__TO DO__.
Your answer must be the records, copied with no change.

__AVAILABLE DATA__.
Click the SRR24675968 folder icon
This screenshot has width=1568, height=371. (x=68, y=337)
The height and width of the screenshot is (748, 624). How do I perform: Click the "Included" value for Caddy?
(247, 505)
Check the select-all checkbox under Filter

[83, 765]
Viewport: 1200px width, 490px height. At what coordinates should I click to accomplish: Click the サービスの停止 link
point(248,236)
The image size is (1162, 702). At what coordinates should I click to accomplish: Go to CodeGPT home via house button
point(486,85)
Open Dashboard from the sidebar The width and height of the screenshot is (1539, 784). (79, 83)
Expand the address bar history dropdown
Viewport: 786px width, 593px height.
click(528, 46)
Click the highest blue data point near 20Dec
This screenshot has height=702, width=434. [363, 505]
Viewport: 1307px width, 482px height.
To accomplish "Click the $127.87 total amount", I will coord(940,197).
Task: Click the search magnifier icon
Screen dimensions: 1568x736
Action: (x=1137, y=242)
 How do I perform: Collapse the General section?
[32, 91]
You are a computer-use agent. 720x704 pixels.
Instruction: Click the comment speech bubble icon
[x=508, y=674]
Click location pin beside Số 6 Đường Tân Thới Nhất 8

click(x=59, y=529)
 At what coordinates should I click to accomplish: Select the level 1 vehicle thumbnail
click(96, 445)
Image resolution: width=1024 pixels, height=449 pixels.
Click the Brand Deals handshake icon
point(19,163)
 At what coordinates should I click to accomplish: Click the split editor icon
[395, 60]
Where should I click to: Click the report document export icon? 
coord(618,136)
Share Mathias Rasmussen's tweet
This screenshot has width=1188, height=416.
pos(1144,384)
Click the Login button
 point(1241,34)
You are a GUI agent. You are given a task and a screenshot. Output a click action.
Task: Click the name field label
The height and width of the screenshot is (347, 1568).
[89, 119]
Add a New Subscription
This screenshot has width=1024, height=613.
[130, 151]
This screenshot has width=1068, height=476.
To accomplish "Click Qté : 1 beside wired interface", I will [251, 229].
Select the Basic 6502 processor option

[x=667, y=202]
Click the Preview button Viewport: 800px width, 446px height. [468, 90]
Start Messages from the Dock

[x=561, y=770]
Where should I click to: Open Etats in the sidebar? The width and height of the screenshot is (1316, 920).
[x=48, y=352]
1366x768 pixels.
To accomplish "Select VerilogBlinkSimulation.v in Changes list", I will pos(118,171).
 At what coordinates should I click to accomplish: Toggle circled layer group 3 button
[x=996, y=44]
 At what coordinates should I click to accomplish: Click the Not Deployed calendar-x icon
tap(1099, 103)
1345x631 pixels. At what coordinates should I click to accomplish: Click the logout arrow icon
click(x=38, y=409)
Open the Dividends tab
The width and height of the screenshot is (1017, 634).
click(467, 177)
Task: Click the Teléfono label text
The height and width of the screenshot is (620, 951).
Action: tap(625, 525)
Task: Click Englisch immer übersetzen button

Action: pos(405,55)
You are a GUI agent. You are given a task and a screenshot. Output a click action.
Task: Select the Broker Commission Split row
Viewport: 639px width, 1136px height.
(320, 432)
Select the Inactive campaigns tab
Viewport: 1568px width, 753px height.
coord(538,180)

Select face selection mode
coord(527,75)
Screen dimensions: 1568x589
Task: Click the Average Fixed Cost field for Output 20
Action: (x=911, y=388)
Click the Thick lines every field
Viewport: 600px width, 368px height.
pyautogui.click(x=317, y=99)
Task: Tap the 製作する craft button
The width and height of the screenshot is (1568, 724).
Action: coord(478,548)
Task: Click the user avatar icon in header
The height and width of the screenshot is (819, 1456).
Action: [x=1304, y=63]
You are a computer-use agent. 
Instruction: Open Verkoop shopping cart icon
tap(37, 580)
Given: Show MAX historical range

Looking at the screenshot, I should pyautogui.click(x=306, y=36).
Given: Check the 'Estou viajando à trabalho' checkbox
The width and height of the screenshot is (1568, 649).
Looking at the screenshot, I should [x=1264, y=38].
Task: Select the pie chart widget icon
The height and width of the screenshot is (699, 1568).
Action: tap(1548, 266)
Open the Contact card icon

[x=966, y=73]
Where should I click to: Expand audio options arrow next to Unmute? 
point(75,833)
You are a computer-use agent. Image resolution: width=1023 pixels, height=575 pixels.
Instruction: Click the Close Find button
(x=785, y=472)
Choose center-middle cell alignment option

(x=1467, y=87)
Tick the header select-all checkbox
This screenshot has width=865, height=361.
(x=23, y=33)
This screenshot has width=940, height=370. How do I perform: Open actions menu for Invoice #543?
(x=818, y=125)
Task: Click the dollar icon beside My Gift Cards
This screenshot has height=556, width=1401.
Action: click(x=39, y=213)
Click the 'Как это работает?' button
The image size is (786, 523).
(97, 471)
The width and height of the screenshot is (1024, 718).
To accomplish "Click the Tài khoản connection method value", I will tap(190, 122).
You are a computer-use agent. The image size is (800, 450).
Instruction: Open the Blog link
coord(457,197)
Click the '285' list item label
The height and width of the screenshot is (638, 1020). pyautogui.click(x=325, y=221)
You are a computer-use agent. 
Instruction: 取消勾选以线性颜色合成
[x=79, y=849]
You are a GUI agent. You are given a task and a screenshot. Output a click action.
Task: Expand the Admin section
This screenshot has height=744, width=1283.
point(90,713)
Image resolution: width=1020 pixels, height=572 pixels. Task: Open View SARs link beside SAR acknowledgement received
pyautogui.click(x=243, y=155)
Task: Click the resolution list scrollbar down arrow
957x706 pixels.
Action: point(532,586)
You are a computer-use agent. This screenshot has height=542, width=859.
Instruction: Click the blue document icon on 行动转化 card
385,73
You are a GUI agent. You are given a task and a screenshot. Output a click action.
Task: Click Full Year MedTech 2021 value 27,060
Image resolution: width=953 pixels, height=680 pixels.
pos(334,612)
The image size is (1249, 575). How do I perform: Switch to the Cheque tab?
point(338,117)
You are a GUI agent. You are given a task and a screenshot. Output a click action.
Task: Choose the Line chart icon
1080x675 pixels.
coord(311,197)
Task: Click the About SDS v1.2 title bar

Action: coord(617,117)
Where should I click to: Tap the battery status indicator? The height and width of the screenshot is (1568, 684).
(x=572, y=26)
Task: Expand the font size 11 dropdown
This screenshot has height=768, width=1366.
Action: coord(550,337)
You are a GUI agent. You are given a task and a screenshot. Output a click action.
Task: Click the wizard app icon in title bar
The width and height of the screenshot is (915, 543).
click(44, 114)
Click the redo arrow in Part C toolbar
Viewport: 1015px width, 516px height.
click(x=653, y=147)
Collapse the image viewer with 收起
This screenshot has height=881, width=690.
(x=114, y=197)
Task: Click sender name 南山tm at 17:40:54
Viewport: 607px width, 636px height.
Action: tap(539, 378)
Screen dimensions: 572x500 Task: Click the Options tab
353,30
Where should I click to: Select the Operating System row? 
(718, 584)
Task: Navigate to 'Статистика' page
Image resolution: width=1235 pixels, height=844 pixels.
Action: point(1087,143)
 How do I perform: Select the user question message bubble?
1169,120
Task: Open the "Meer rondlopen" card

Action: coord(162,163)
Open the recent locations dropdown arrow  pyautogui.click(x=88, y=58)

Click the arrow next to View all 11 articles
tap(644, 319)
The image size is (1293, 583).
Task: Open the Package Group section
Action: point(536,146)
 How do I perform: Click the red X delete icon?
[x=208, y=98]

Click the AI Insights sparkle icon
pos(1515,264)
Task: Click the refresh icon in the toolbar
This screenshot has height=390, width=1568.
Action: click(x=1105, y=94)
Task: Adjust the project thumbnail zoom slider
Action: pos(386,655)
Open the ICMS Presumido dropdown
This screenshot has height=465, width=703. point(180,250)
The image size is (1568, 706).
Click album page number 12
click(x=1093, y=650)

__EXPECTED ANSWER__.
Click the SRR24675968 folder icon
This screenshot has width=1568, height=371. (x=68, y=337)
The height and width of the screenshot is (748, 624). How do I perform: Click the "Included" value for Caddy?
(247, 505)
Check the select-all checkbox under Filter

[83, 765]
Viewport: 1200px width, 490px height. At what coordinates should I click to accomplish: Click the サービスの停止 link
point(248,236)
The image size is (1162, 702). At what coordinates should I click to accomplish: Go to CodeGPT home via house button
point(486,85)
Open Dashboard from the sidebar The width and height of the screenshot is (1539, 784). (79, 83)
Expand the address bar history dropdown
Viewport: 786px width, 593px height.
click(528, 46)
Click the highest blue data point near 20Dec
This screenshot has height=702, width=434. [363, 505]
Viewport: 1307px width, 482px height.
To accomplish "Click the $127.87 total amount", I will coord(940,197).
Task: Click the search magnifier icon
Screen dimensions: 1568x736
Action: (x=1137, y=242)
 How do I perform: Collapse the General section?
[32, 91]
You are a computer-use agent. 720x704 pixels.
Instruction: Click the comment speech bubble icon
[x=508, y=674]
Click location pin beside Số 6 Đường Tân Thới Nhất 8

click(x=59, y=529)
 At what coordinates should I click to accomplish: Select the level 1 vehicle thumbnail
click(96, 445)
Image resolution: width=1024 pixels, height=449 pixels.
Click the Brand Deals handshake icon
point(19,163)
 At what coordinates should I click to accomplish: Click the split editor icon
[395, 60]
Where should I click to: Click the report document export icon? 
coord(618,136)
Share Mathias Rasmussen's tweet
This screenshot has width=1188, height=416.
pos(1144,384)
Click the Login button
 point(1241,34)
You are a GUI agent. You are given a task and a screenshot. Output a click action.
Task: Click the name field label
The height and width of the screenshot is (347, 1568).
[89, 119]
Add a New Subscription
This screenshot has width=1024, height=613.
[130, 151]
This screenshot has width=1068, height=476.
To accomplish "Click Qté : 1 beside wired interface", I will [251, 229].
Select the Basic 6502 processor option

[x=667, y=202]
Click the Preview button Viewport: 800px width, 446px height. [468, 90]
Start Messages from the Dock

[x=561, y=770]
Where should I click to: Open Etats in the sidebar? The width and height of the screenshot is (1316, 920).
[x=48, y=352]
1366x768 pixels.
To accomplish "Select VerilogBlinkSimulation.v in Changes list", I will pos(118,171).
 At what coordinates should I click to accomplish: Toggle circled layer group 3 button
[x=996, y=44]
 At what coordinates should I click to accomplish: Click the Not Deployed calendar-x icon
tap(1099, 103)
1345x631 pixels. At what coordinates should I click to accomplish: Click the logout arrow icon
click(x=38, y=409)
Open the Dividends tab
The width and height of the screenshot is (1017, 634).
click(467, 177)
Task: Click the Teléfono label text
The height and width of the screenshot is (620, 951).
Action: tap(625, 525)
Task: Click Englisch immer übersetzen button

Action: pos(405,55)
You are a GUI agent. You are given a task and a screenshot. Output a click action.
Task: Select the Broker Commission Split row
Viewport: 639px width, 1136px height.
(320, 432)
Select the Inactive campaigns tab
Viewport: 1568px width, 753px height.
coord(538,180)

Select face selection mode
coord(527,75)
Screen dimensions: 1568x589
Task: Click the Average Fixed Cost field for Output 20
Action: (x=911, y=388)
Click the Thick lines every field
Viewport: 600px width, 368px height.
pyautogui.click(x=317, y=99)
Task: Tap the 製作する craft button
The width and height of the screenshot is (1568, 724).
Action: coord(478,548)
Task: Click the user avatar icon in header
The height and width of the screenshot is (819, 1456).
Action: [x=1304, y=63]
You are a computer-use agent. 
Instruction: Open Verkoop shopping cart icon
tap(37, 580)
Given: Show MAX historical range

Looking at the screenshot, I should pyautogui.click(x=306, y=36).
Given: Check the 'Estou viajando à trabalho' checkbox
The width and height of the screenshot is (1568, 649).
Looking at the screenshot, I should [x=1264, y=38].
Task: Select the pie chart widget icon
The height and width of the screenshot is (699, 1568).
Action: tap(1548, 266)
Open the Contact card icon

[x=966, y=73]
Where should I click to: Expand audio options arrow next to Unmute? 
point(75,833)
You are a computer-use agent. Image resolution: width=1023 pixels, height=575 pixels.
Instruction: Click the Close Find button
(x=785, y=472)
Choose center-middle cell alignment option

(x=1467, y=87)
Tick the header select-all checkbox
This screenshot has width=865, height=361.
(x=23, y=33)
This screenshot has width=940, height=370. How do I perform: Open actions menu for Invoice #543?
(x=818, y=125)
Task: Click the dollar icon beside My Gift Cards
This screenshot has height=556, width=1401.
Action: click(x=39, y=213)
Click the 'Как это работает?' button
The image size is (786, 523).
(97, 471)
The width and height of the screenshot is (1024, 718).
To accomplish "Click the Tài khoản connection method value", I will tap(190, 122).
You are a computer-use agent. The image size is (800, 450).
Instruction: Open the Blog link
coord(457,197)
Click the '285' list item label
The height and width of the screenshot is (638, 1020). pyautogui.click(x=325, y=221)
You are a computer-use agent. 
Instruction: 取消勾选以线性颜色合成
[x=79, y=849]
You are a GUI agent. You are given a task and a screenshot. Output a click action.
Task: Expand the Admin section
This screenshot has height=744, width=1283.
point(90,713)
Image resolution: width=1020 pixels, height=572 pixels. Task: Open View SARs link beside SAR acknowledgement received
pyautogui.click(x=243, y=155)
Task: Click the resolution list scrollbar down arrow
957x706 pixels.
Action: point(532,586)
You are a computer-use agent. This screenshot has height=542, width=859.
Instruction: Click the blue document icon on 行动转化 card
385,73
You are a GUI agent. You are given a task and a screenshot. Output a click action.
Task: Click Full Year MedTech 2021 value 27,060
Image resolution: width=953 pixels, height=680 pixels.
pos(334,612)
The image size is (1249, 575). How do I perform: Switch to the Cheque tab?
point(338,117)
You are a GUI agent. You are given a task and a screenshot. Output a click action.
Task: Choose the Line chart icon
1080x675 pixels.
coord(311,197)
Task: Click the About SDS v1.2 title bar

Action: coord(617,117)
Where should I click to: Tap the battery status indicator? The height and width of the screenshot is (1568, 684).
(x=572, y=26)
Task: Expand the font size 11 dropdown
This screenshot has height=768, width=1366.
Action: coord(550,337)
You are a GUI agent. You are given a task and a screenshot. Output a click action.
Task: Click the wizard app icon in title bar
The width and height of the screenshot is (915, 543).
click(44, 114)
Click the redo arrow in Part C toolbar
Viewport: 1015px width, 516px height.
click(x=653, y=147)
Collapse the image viewer with 收起
This screenshot has height=881, width=690.
(x=114, y=197)
Task: Click sender name 南山tm at 17:40:54
Viewport: 607px width, 636px height.
Action: tap(539, 378)
Screen dimensions: 572x500 Task: Click the Options tab
353,30
Where should I click to: Select the Operating System row? 
(718, 584)
Task: Navigate to 'Статистика' page
Image resolution: width=1235 pixels, height=844 pixels.
Action: point(1087,143)
 How do I perform: Select the user question message bubble?
1169,120
Task: Open the "Meer rondlopen" card

Action: coord(162,163)
Open the recent locations dropdown arrow  pyautogui.click(x=88, y=58)

Click the arrow next to View all 11 articles
tap(644, 319)
The image size is (1293, 583).
Task: Open the Package Group section
Action: point(536,146)
 How do I perform: Click the red X delete icon?
[x=208, y=98]

Click the AI Insights sparkle icon
pos(1515,264)
Task: Click the refresh icon in the toolbar
This screenshot has height=390, width=1568.
Action: click(x=1105, y=94)
Task: Adjust the project thumbnail zoom slider
Action: pos(386,655)
Open the ICMS Presumido dropdown
This screenshot has height=465, width=703. point(180,250)
The image size is (1568, 706).
Click album page number 12
click(x=1093, y=650)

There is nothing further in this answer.